== Segment start ==

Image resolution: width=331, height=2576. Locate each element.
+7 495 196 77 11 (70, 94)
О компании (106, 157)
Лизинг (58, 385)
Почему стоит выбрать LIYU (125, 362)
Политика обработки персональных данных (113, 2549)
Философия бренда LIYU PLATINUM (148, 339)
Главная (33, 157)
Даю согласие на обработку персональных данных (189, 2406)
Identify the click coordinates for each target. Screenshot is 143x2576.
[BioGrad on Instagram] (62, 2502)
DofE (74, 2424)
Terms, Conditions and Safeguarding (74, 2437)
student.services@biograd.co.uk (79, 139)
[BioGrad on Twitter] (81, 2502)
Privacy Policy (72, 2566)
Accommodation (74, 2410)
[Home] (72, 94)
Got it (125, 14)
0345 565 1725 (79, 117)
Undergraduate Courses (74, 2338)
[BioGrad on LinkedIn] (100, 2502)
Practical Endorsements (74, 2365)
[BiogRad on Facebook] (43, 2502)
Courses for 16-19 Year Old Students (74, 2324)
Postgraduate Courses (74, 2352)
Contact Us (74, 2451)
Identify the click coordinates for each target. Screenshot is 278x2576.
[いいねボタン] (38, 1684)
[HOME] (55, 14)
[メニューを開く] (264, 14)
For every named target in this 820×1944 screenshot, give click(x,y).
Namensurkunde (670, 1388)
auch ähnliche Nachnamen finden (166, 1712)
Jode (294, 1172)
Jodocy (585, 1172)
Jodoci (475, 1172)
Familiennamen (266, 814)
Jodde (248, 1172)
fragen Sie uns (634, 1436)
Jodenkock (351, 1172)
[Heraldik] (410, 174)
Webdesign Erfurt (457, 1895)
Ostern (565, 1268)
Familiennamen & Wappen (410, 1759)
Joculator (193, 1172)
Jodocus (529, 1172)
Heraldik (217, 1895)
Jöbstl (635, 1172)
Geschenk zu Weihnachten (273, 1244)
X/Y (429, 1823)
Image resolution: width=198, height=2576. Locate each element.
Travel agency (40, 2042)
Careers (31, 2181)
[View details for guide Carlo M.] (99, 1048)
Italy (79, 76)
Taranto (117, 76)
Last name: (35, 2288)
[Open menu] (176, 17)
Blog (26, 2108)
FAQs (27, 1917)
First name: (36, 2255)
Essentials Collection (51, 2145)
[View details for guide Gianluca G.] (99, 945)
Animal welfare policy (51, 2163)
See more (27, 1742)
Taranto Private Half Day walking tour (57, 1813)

== Segment end ==

*Exercise prompt*:
Quote the records from their first line to the line with "Familiennamen & Wappen (410, 1759)", inclusive, without adding or dropping anything.

*Answer below*:
Image resolution: width=331, height=2576. Locate each element.
+7 495 196 77 11 (70, 94)
О компании (106, 157)
Лизинг (58, 385)
Почему стоит выбрать LIYU (125, 362)
Политика обработки персональных данных (113, 2549)
Философия бренда LIYU PLATINUM (148, 339)
Главная (33, 157)
Даю согласие на обработку персональных данных (189, 2406)
Identify the click coordinates for each target. Screenshot is 143x2576.
[BioGrad on Instagram] (62, 2502)
DofE (74, 2424)
Terms, Conditions and Safeguarding (74, 2437)
student.services@biograd.co.uk (79, 139)
[BioGrad on Twitter] (81, 2502)
Privacy Policy (72, 2566)
Accommodation (74, 2410)
[Home] (72, 94)
Got it (125, 14)
0345 565 1725 (79, 117)
Undergraduate Courses (74, 2338)
[BioGrad on LinkedIn] (100, 2502)
Practical Endorsements (74, 2365)
[BiogRad on Facebook] (43, 2502)
Courses for 16-19 Year Old Students (74, 2324)
Postgraduate Courses (74, 2352)
Contact Us (74, 2451)
Identify the click coordinates for each target. Screenshot is 278x2576.
[いいねボタン] (38, 1684)
[HOME] (55, 14)
[メニューを開く] (264, 14)
For every named target in this 820×1944 screenshot, give click(x,y).
Namensurkunde (670, 1388)
auch ähnliche Nachnamen finden (166, 1712)
Jode (294, 1172)
Jodocy (585, 1172)
Jodoci (475, 1172)
Familiennamen (266, 814)
Jodde (248, 1172)
fragen Sie uns (634, 1436)
Jodenkock (351, 1172)
[Heraldik] (410, 174)
Webdesign Erfurt (457, 1895)
Ostern (565, 1268)
Familiennamen & Wappen (410, 1759)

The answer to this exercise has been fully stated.